Thursday evening I boarded the local night bus with a small bag of clothes, leaving Kathmandu and most of my belongings locked up at my guesthouse. The ride itself could have taken six hours, but many chai breaks, dinners, and stops along the main Nepal highway later, we were dropped off near Lumbini shorly after 6AM. It was a 12 hour journey with beautiful Hindi soundtrack blaring over the speakers throughout the night. Lumbini itself is tiny, and after breakfast we toured the grounds, which were relatively empty, uncelebrated and not entirely developed. A sort of EPCOT of Buddhist monasteries, the man-made lake at the eastern end of the grounds is surrounded by Myanmar, Korean and other internationally sponsored monasteries, close to the humble brick building housing the birthplace of Buddha. Much to say about the Vipassana course itself, and not enough time or space to do it justice. It was an incredible and highly recommended experience. The Lumbini Center is located within the main grounds and extravagant it is not. Luxurious it is not. In fact, DEVELOPED even, it is not. A high brick wall surrounds the simple grounds, which include four brick buildings (men's quarters, women's quarters, meditation hall and dining hall) with concrete walls and floors and screen windows, all surrounded by manmade pools of water. For the next ten days, our mornings began at 4am, and ended at 9:30pm, with close to eleven hours of sitting meditation per day in the humidity and heat (40 degrees Celsius) of Lumbini, just fifteen minutes away from the Indian border. No reading, no writing, no talking and no human interaction (the last two were not so difficult, as the six other Nepali women in the course spoke no English). And still, we came out smiling, elated, floating, even not ready to leave by the end of the course.
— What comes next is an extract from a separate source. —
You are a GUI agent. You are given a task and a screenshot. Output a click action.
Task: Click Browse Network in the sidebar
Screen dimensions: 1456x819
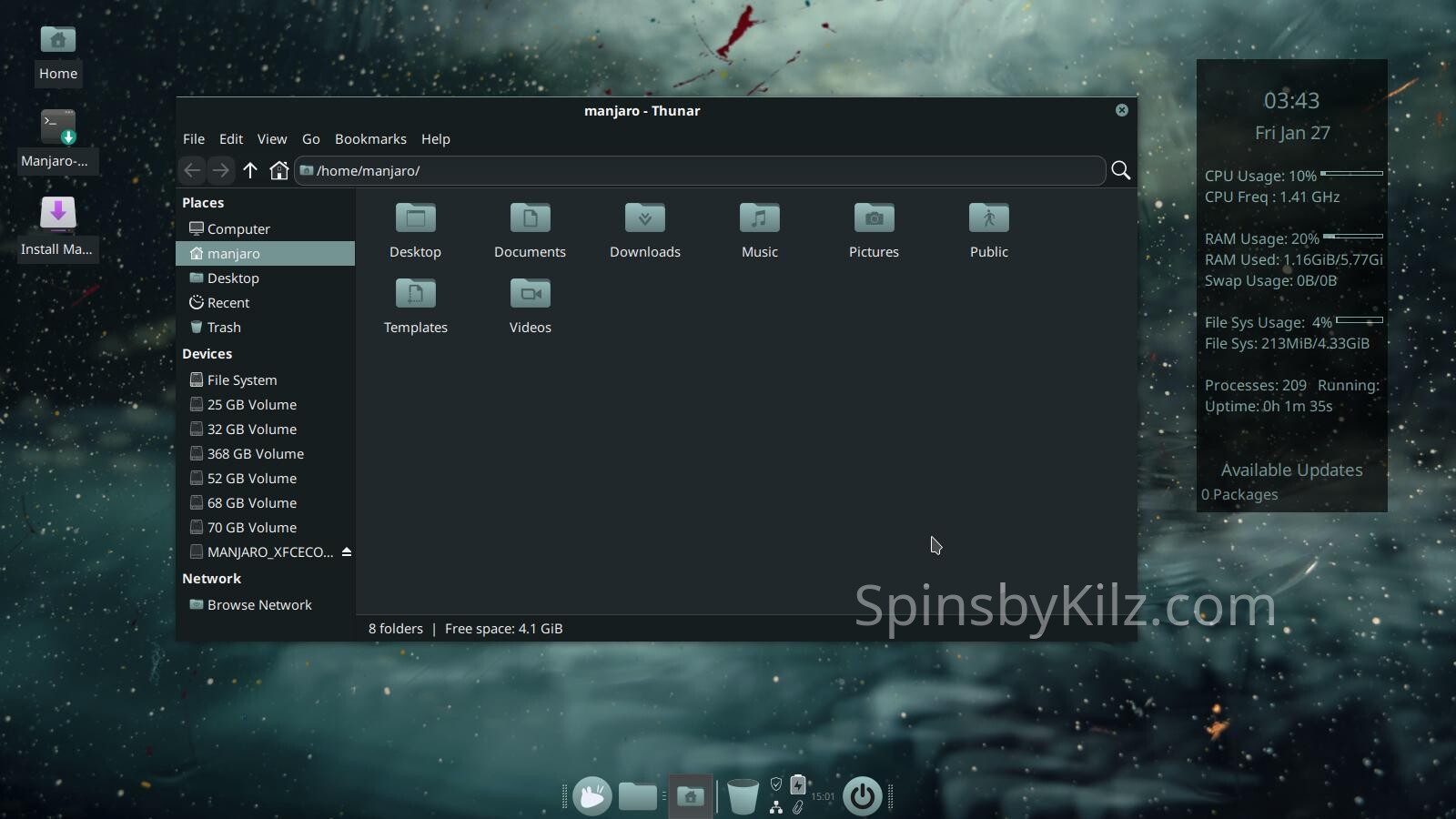pyautogui.click(x=259, y=605)

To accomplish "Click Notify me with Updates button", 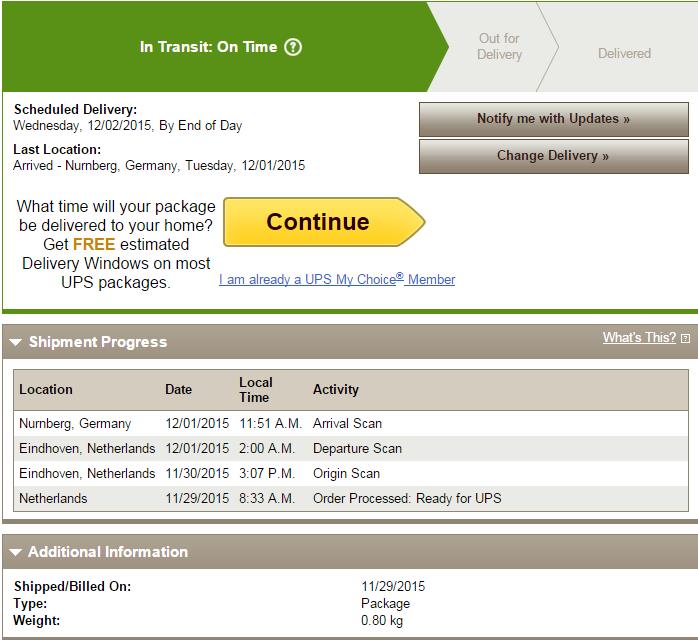I will tap(554, 119).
I left Lumbini on a bus full of goats, headed to Bhairawa for the connecting transportation to Kathmandu, which ended up being a minibus packed full of 12 people. We made it past Mugling and just an hour from Kathmandu encountered a roadblock, so we parked on the interstate, and entertained ourselves for the next seven hours waiting for the accident to clear. 11pm back in Kathmandu, preparing for the next trip to eastern Nepal.

Posted by gwolf2328 08:26 Comments (1)

On the way to Lumbini

Finishing up my last day here in Kathmandu Valley area (I'm amazed how it feels like I've been here much longer than a week) and today headed to Lumbini in southern Nepal via a local night bus. Close to the Indian border, Lumbini is a holy and spiritual area, believed to be the birthplace of Gautama Buddha. The bus leaves Kathmandu and, barring landslides, protests, power outages and Maoist blockades (all of which have impeded travel in the past few weeks) arrives in Lumbini early tomorrow morning, just in time for a nap and quick tour around the area. Tomorrow afternoon I begin a Vipassana course at the Center near Lumbini. Vipassana meditation (or seeing things how they really are) is an ancient meditation technique, originating in India nearly 2500 years ago. The meditation is taught at retreats held at these centers, meaning that Saturday starts ten days of Noble Silence (no speaking, writing, eye contact) and focus on meditation (roughly ten hours a day). Challenging, life changing, eye-opening, incredible, difficult, beautiful...all comments I've heard about the course. More comments from me in a week and a half....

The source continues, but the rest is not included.